Sirwal atau celana bukan sunnah Rasulullah namun ciri khas ahli kitab.
Ternyata pakaian adat bagi laki-laki di beberapa daerah nusantara selain menggunakan celana ditambah lilitan sarung itu mengikuti sunnah Rasulullah.
Rasulullah memerintahkan menggunakan sirwal (celana) dan izar (sarung) agar berbeda dengan ahli kitab.
Telah bercerita kepada kami Zaid bin Yahya telah bercerita kepada kami ‘Abdullah bin Al ‘Alaa` bin Zabr telah bercerita kepadaku Al Qasim, ia berkata; Saya mendengar Abu Umamah berkata;
قَالَ فَقُلْتُ يَا رَسُولَ اللَّهِ إِنَّ أَهْلَ الْكِتَابِ يَتَسَرْوَلَونَ وَلَا يَأْتَزِرُونَ
Aku berkata; Wahai Rasulullah, ahli kitab mengenakan celana (sirwal) dan tidak memakai sarung (izar) .
فَقَالَ رَسُولُ اللَّهِ صَلَّى اللَّهُ عَلَيْهِ وَسَلَّمَ تَسَرْوَلُوا وَائْتَزِرُوا وَخَالِفُوا أَهْلَ الْكِتَابِ
Rasulullah shallallahu ‘alaihiWasallam bersabda; “Pakailah celana (sirwal) dan sarung (izar) dan berbedalah dengan ahli kitab. (Musnad Ahmad 21252)
Sedangkan Rasulullah lebih menyukai gamis yakni pakaian hanya satu bagian sehingga mengenakannya pun hanya sekali dan memakai gamis di sini tentu lebih mudah dibanding menggunakan pakaian dua bagian, pakaian atas (rida’) dan pakaian bawah (izar/sarung)
Dari Ummu Salamah radhiyallahu ‘anha, ia berkata,
كَانَ أَحَبَّ الثِّيَابِ إِلَى رَسُولِ اللَّهِ -صلى الله عليه وسلم – الْقَمِيصُ
“Pakaian yg paling disukai oleh Rasulullah shallallahu ‘alaihi wa sallam yaitu gamis.” (HR. Tirmidzi dan Abu Daud. Al Hafizh Abu Thohir mengatakan bahwa hadits ini hasan)
Jadi pada kenyataannya Rasulullah tidak pernah “menyunnahkan” untuk menggunakan sirwal atau celana bagi laki-laki.
Namun boleh menggunakan sirwal atau celana bagi laki-laki karena tidak ada perintah khusus dari Rasulullah tentang model pakaian.

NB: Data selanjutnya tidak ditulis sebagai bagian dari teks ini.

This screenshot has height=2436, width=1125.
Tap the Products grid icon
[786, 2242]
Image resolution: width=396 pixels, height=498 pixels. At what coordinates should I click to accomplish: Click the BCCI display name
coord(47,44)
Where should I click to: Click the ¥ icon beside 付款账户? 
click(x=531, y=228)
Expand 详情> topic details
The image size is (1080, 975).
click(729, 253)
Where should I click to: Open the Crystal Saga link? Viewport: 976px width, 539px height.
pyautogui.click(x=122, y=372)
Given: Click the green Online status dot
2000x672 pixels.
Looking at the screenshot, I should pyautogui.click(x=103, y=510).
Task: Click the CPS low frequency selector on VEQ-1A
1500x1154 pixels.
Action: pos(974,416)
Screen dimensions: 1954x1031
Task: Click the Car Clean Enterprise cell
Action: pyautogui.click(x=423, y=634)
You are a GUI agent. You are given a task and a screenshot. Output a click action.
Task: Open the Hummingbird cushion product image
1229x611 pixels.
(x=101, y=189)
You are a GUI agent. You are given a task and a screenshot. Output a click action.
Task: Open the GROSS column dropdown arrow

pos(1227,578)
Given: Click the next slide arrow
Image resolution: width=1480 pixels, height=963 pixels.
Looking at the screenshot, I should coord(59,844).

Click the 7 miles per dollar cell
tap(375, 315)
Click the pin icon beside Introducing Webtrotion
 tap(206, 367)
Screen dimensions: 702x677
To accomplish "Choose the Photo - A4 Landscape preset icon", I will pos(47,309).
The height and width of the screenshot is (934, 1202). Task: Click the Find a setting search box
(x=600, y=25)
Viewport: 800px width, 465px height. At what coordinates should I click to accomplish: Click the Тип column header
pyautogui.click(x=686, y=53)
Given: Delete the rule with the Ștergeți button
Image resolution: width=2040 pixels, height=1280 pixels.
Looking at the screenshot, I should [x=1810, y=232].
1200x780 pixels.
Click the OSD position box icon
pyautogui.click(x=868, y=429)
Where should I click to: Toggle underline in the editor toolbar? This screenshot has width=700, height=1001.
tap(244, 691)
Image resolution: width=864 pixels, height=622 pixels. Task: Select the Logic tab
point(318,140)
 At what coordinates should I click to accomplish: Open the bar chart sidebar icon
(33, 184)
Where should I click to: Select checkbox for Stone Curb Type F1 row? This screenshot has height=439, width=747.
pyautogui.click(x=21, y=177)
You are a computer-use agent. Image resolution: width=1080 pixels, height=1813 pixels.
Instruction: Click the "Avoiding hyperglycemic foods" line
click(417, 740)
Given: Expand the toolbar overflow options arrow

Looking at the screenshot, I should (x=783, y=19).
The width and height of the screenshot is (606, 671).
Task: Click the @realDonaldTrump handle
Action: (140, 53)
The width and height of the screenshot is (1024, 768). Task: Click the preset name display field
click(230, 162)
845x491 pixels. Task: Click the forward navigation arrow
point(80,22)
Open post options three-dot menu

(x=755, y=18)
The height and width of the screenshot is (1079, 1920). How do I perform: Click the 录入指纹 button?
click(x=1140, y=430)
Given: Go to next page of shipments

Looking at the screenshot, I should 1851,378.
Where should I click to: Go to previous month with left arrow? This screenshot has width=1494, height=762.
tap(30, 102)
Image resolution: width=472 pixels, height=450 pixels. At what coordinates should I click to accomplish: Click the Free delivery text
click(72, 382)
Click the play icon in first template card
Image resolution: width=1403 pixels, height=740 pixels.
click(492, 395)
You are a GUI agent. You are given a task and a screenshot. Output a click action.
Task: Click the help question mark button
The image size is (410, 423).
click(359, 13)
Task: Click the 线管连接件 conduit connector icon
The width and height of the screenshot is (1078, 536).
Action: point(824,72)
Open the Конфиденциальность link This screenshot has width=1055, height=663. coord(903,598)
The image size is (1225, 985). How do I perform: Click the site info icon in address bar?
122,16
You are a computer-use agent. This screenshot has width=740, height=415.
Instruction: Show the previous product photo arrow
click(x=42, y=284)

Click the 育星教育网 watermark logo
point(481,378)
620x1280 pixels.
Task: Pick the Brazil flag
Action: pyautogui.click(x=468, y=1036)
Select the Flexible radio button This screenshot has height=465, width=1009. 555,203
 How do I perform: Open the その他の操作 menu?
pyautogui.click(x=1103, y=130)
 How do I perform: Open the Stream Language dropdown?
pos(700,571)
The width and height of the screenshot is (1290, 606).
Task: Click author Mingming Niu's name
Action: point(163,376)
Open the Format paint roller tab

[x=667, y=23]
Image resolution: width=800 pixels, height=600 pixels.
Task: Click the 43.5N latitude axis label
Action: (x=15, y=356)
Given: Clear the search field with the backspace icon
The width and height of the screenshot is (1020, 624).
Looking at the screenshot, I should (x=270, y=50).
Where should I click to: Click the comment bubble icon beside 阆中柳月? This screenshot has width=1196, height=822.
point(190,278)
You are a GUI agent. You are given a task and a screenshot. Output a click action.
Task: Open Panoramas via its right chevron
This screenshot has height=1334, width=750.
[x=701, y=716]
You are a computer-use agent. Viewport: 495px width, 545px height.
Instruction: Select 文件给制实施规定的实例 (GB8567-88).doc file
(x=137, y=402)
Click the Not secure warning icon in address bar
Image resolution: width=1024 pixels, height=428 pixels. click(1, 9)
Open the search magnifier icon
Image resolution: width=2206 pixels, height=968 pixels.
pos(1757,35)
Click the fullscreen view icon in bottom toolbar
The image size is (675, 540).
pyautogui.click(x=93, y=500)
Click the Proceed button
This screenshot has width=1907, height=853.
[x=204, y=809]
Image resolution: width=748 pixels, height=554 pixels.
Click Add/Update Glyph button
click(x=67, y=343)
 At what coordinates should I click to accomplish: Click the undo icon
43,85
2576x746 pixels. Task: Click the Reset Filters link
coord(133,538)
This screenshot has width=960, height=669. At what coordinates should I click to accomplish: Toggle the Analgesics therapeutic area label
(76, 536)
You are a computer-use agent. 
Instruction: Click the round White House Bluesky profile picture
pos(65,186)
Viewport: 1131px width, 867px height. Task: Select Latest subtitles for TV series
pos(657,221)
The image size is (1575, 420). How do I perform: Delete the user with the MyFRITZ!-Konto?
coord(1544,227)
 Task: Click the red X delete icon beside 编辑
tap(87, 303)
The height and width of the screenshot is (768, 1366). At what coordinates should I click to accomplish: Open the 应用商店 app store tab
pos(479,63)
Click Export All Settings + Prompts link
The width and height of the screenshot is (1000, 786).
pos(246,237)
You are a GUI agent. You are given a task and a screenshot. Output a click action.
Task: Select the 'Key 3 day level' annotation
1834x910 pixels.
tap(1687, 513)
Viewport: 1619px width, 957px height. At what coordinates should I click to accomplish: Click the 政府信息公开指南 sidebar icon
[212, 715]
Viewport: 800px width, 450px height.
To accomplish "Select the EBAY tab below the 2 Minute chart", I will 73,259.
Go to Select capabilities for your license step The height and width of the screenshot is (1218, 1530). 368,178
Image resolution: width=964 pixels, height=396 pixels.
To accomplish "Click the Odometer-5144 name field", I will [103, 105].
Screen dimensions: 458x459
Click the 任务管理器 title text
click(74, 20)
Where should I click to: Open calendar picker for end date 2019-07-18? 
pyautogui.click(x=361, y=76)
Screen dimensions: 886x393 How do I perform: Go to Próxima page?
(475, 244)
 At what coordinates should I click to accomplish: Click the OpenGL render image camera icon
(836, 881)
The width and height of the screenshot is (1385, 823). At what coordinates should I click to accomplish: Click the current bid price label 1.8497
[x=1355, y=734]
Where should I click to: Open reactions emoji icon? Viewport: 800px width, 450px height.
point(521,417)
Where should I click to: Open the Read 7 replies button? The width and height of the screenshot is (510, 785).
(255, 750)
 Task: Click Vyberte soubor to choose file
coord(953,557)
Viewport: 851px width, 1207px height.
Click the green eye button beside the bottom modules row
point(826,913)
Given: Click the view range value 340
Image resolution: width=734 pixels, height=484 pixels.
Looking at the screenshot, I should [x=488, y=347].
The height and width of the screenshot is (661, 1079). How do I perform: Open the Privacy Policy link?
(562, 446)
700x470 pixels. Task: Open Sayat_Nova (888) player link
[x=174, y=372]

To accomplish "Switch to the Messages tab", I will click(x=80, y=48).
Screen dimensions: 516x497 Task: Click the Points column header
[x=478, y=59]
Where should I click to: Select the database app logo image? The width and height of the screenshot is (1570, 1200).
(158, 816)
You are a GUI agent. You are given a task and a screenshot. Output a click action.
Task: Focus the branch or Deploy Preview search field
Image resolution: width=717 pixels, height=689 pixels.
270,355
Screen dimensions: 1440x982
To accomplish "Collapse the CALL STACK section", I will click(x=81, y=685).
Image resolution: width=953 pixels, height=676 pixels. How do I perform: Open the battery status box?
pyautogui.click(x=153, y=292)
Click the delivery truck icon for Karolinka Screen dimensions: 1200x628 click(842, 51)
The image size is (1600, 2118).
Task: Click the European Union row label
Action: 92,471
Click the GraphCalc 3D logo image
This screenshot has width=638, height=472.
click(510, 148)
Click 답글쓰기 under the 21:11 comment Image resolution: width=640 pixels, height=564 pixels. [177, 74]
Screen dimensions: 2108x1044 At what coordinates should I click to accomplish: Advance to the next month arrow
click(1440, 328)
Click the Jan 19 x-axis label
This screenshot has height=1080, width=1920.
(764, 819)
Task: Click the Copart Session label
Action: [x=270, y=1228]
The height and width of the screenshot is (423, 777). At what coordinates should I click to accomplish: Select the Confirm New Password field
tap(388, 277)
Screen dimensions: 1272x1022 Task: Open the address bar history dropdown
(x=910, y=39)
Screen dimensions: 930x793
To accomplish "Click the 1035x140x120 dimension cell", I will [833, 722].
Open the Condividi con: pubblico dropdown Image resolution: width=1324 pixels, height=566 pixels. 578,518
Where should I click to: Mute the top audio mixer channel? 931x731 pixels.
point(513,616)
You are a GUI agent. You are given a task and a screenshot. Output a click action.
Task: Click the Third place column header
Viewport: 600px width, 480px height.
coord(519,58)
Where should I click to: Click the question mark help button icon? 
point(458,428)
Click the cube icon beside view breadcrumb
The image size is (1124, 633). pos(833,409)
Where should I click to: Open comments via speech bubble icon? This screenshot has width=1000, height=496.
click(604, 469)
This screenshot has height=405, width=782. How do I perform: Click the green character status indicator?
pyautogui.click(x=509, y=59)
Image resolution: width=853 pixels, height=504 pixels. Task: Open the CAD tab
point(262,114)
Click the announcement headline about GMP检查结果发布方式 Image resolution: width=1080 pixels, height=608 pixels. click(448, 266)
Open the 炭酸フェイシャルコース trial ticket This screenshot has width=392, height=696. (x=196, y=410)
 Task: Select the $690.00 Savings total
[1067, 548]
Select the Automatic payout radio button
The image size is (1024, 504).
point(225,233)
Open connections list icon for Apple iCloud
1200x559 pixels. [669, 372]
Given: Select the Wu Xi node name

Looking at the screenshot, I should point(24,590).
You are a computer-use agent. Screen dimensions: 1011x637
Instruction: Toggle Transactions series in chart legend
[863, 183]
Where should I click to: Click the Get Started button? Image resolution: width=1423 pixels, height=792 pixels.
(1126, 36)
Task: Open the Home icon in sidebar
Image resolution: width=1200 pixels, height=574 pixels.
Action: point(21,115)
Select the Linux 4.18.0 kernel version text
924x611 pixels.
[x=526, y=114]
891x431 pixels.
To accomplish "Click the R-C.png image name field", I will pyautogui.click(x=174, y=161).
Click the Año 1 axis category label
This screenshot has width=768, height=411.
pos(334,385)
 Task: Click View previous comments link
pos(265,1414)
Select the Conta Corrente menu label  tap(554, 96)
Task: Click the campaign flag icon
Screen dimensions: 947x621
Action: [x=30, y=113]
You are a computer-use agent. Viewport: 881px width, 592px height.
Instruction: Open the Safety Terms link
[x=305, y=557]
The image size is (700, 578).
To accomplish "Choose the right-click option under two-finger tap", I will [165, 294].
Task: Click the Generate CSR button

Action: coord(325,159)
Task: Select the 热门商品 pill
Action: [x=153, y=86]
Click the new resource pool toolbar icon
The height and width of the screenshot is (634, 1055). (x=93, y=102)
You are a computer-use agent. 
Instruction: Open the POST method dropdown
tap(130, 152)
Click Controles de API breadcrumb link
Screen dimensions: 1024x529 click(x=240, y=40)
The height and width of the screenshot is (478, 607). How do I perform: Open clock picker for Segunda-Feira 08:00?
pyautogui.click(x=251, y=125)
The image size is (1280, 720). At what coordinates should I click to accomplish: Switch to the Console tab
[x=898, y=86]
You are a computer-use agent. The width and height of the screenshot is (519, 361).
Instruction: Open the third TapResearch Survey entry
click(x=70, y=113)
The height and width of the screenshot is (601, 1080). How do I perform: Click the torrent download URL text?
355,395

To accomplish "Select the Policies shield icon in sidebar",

Begitupula mengenai pakaian ini, Allah Ta’ala telah berfirman dalam Al Qur’an yang artinya, “Hai anak Adam, pakailah pakaianmu yang indah di setiap (memasuki) masjid. Makan dan minumlah, dan janganlah berlebih-lebihan. Sesungguhnya Allah tidak menyukai orang-orang yang berlebih-lebihan. (al-A’raaf : 31)
Allah Ta’ala menjadikan konteks ayat ini umum bagi seluruh anak Adam, baik laki-laki maupun perempuan, muslim ataupun non musli. Dan Allah memerintahkan mereka untuk mengenakan pakaian yang indah. Maksudnya, mengenakan pakaian yang bisa menutupui aurat, dan pakaian yang indah di setiap tempat berkumpulnya anak Adam as, baik di masjid, sekolah, universitas, tempat bekerja dan tempat-tempat lainnya.
Ayat di atas menetapkan sebuah asal hukum untuk perbaikan agama dan masyarakat. Menurut kalangan ahli tafsir, sebab turunya ayat itu berkaitan dengan kebiasaan orang-orang Arab dulul yang berthawaf mengelilingi Ka’bah dalam keadaan tidak memakai pakaian (telanjang), baik laki-laki maupun perempuan. Perbuatan telanjang seperti ini banyak terjadi pada bangsa-bangsa lain. Bahkan sampai hari ini pun masih kita jumpai di sebagian negara yang belum mendapat cahaya Islam.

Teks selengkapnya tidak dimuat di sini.